*** DATA FOR ANALYSIS ***
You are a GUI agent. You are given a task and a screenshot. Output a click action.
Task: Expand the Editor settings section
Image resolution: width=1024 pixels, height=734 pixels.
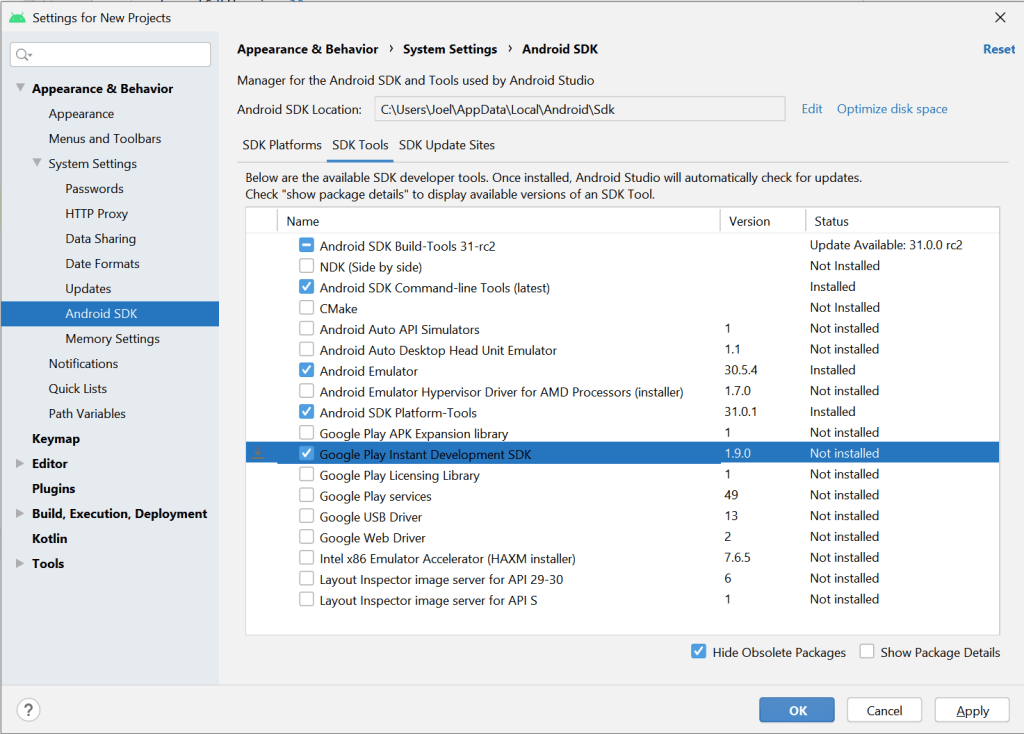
***
*** DATA FOR ANALYSIS ***
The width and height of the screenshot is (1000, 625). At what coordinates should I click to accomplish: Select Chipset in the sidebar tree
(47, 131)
***
__EXERCISE GOAL__. Your answer should be the lines of the listing above between the line holding "You are a GUI" and the line holding "Image resolution: width=1024", inclusive, restated word for word and alone.

__SOLUTION BELOW__.
You are a GUI agent. You are given a task and a screenshot. Output a click action.
Task: Expand the Editor settings section
Image resolution: width=1024 pixels, height=734 pixels.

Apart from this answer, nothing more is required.